From 2017 through 2020, FHH was retained by two unnamed investment advisory firms to conduct custody exams, with Adviser A requiring FHH to retroactively conduct an exam for 2017 after it failed to obtain one.
“In conducting such examinations, the objectives of the accountant are to obtain reasonable assurance about whether the entity complied with the specified requirements in all material respects and to express an opinion thereon,” the order stated. “To comply with the requirements … accountants should obtain sufficient appropriate evidence to reduce attestation risk to an acceptably low level and thereby enable the accountant to draw reasonable conclusions on which to base the accountant’s opinion.”
Abedian allegedly failed to confirm balances and transactions with custodial clients and to reconcile brokerage confirmations to adviser books and records.

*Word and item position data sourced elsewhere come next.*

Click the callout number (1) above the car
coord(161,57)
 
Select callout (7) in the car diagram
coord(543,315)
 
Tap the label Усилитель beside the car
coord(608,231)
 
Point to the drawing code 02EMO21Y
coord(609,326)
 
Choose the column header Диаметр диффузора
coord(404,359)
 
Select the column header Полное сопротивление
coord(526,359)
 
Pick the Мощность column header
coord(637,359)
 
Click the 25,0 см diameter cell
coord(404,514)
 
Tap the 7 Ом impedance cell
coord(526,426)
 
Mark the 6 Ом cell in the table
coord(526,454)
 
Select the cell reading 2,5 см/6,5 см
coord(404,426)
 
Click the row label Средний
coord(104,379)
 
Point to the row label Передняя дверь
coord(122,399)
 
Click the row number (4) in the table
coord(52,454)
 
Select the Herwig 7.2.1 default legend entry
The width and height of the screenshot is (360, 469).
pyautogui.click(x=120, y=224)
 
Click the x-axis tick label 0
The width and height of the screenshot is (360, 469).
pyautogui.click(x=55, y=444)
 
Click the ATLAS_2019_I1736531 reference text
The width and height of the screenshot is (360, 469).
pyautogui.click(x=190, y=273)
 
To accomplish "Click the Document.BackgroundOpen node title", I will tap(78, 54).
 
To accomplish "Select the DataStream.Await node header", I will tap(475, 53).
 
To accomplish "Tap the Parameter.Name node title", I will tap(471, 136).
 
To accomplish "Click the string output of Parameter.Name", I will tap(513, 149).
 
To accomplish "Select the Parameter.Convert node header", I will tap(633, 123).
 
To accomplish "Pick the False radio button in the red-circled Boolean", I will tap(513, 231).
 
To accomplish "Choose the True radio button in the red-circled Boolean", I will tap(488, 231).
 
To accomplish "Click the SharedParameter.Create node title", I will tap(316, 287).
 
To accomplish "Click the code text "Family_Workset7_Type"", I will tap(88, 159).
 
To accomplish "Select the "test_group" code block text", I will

He did not “obtain sufficient appropriate evidence to support FHH’s opinion,” according to the order. Additionally, Abedian knew in 2017 and 2018 Adviser A had various internal control and books and records deficiencies but did not consider these deficiencies in designing attestation procedures for future exams of the client, according to the SEC.
Hurley failed to make an objective evaluation of the deficient judgments made by Abedian’s team, the SEC alleged, and should have known Abedian did not perform the confirmation and reconciliation procedures and failed to ensure sufficient procedures were performed.
Further, Hurley was involved in establishing FHH’s quality control policies and responsible for monitoring compliance with the policies, the SEC noted.
Without admitting or denying wrongdoing, FHH agreed to a censure. Abedian and Hurley agreed to be suspended from practicing before the SEC as accountants for two and one years, respectively. Upon reinstatement, both partners will be required to undergo independent reviews.
FHH did not respond to a request for comment.